Items listed in a dataset

+++

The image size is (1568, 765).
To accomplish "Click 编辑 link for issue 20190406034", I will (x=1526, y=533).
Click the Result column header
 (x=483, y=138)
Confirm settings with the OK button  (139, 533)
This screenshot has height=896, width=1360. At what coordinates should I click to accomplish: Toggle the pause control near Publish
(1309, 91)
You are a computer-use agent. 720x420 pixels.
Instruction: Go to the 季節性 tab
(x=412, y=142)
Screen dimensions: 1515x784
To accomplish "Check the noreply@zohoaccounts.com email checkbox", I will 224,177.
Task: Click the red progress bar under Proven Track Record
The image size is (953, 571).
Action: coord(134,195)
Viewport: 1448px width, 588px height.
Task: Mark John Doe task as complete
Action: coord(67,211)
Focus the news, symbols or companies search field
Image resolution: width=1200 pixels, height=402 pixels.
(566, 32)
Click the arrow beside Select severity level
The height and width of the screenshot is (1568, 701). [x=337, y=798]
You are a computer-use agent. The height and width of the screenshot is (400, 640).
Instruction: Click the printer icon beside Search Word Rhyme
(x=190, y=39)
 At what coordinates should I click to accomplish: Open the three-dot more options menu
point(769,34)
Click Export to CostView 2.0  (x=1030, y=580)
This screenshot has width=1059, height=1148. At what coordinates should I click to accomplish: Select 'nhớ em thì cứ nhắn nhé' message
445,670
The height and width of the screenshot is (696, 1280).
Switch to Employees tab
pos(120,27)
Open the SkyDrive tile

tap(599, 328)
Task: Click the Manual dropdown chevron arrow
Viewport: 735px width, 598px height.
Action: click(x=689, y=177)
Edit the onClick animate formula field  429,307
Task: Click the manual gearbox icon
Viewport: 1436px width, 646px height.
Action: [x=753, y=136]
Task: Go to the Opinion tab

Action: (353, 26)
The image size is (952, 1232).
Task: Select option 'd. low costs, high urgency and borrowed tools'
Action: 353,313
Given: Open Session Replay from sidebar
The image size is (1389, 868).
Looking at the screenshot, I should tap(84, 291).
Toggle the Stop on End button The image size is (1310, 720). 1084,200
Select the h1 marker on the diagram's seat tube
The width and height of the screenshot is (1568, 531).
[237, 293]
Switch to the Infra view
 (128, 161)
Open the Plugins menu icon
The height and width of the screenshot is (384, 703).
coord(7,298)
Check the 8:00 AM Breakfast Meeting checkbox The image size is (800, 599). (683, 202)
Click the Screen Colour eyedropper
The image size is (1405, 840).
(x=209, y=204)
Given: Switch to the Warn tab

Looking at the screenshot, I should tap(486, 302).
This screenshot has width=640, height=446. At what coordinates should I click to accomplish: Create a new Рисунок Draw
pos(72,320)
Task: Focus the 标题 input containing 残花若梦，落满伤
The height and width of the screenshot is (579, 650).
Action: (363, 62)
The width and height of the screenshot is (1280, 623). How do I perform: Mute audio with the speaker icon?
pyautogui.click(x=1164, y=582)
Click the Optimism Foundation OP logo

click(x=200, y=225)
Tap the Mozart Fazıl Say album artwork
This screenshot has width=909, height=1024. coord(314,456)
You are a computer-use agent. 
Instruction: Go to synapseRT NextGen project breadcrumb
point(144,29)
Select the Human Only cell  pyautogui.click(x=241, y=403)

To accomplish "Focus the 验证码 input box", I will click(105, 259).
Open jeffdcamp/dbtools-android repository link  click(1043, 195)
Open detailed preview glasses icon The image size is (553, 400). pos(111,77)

+++

#### [Requirement]
Please write out the material again from its start through the line containing "Click Export to", substituting "Command" for "Instruction" and changing nothing else.

#### [Solution for this problem]
The image size is (1568, 765).
To accomplish "Click 编辑 link for issue 20190406034", I will (x=1526, y=533).
Click the Result column header
 (x=483, y=138)
Confirm settings with the OK button  (139, 533)
This screenshot has height=896, width=1360. At what coordinates should I click to accomplish: Toggle the pause control near Publish
(1309, 91)
You are a computer-use agent. 720x420 pixels.
Command: Go to the 季節性 tab
(x=412, y=142)
Screen dimensions: 1515x784
To accomplish "Check the noreply@zohoaccounts.com email checkbox", I will 224,177.
Task: Click the red progress bar under Proven Track Record
The image size is (953, 571).
Action: coord(134,195)
Viewport: 1448px width, 588px height.
Task: Mark John Doe task as complete
Action: coord(67,211)
Focus the news, symbols or companies search field
Image resolution: width=1200 pixels, height=402 pixels.
(566, 32)
Click the arrow beside Select severity level
The height and width of the screenshot is (1568, 701). [x=337, y=798]
You are a computer-use agent. The height and width of the screenshot is (400, 640).
Command: Click the printer icon beside Search Word Rhyme
(x=190, y=39)
 At what coordinates should I click to accomplish: Open the three-dot more options menu
point(769,34)
Click Export to CostView 2.0  (x=1030, y=580)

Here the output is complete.